This study introduces a dynamic framework combining genetic algorithms and particle filters to improve opinion dynamics model predictions. The novel approach enhances accuracy by dynamically calibrating model parameters against real-world public opinion data.
Area of Science:
- Computational Social Science
- Mathematical Modeling
Background:
- Opinion dynamics models predict public opinion trends but suffer from deviations due to external factors and accumulated errors.
- Existing models struggle with real-time adaptation and error correction.
Purpose of the Study:
- To develop a dynamic framework for calibrating opinion dynamics models.
- To improve the accuracy of public opinion prediction by addressing model limitations.
Main Methods:
- A hybrid approach combining a genetic algorithm and a particle filter algorithm was developed.
- A fitness function was designed to match model parameters with initial public opinion observations.
- Particle distribution was used to track the opinion dynamic system's state with successive observations.
Main Results:
- The proposed framework dynamically calibrates opinion dynamics model parameters.
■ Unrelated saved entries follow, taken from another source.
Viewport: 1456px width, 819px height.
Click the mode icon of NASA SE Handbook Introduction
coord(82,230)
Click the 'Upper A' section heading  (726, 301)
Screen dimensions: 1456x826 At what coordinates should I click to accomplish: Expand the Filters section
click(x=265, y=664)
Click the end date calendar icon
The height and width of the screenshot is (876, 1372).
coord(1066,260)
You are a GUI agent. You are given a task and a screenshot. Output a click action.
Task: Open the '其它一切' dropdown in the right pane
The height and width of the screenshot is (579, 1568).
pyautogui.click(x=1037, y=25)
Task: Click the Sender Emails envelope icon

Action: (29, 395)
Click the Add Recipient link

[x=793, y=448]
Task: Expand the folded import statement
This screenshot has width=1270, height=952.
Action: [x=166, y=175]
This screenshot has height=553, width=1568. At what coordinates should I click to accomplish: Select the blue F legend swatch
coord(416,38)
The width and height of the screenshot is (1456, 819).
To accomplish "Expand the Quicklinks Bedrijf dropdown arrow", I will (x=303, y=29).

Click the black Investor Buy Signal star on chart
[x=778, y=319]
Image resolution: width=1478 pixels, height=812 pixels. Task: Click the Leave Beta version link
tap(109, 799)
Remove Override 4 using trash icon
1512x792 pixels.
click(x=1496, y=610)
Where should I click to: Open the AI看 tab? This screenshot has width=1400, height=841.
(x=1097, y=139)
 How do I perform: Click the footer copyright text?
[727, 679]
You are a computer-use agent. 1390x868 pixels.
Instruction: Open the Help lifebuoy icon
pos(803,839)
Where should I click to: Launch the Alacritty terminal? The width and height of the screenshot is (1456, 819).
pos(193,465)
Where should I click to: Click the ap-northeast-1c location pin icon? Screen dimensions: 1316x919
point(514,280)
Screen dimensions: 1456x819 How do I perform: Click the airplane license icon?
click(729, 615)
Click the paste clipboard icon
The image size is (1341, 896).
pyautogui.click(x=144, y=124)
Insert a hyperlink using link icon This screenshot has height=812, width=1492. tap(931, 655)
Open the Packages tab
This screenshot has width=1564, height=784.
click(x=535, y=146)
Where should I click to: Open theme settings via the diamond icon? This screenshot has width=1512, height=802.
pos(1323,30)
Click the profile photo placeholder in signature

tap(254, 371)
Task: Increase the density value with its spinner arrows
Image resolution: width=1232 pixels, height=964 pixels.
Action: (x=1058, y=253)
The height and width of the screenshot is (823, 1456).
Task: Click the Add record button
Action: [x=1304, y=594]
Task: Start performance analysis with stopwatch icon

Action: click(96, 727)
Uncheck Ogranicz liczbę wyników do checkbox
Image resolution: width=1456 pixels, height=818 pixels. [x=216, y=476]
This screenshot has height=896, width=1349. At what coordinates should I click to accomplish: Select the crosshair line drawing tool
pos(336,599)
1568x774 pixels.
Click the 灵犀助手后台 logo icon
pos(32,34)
- Testing on typical models demonstrated improved prediction accuracy.
- The method effectively reduces deviations caused by external factors and random errors.
Conclusions:
- The dynamic calibration framework significantly enhances the predictive power of opinion dynamics models.
- This approach offers a more robust method for forecasting public opinion trends.
- The integration of genetic algorithms and particle filters provides a powerful tool for adaptive modeling.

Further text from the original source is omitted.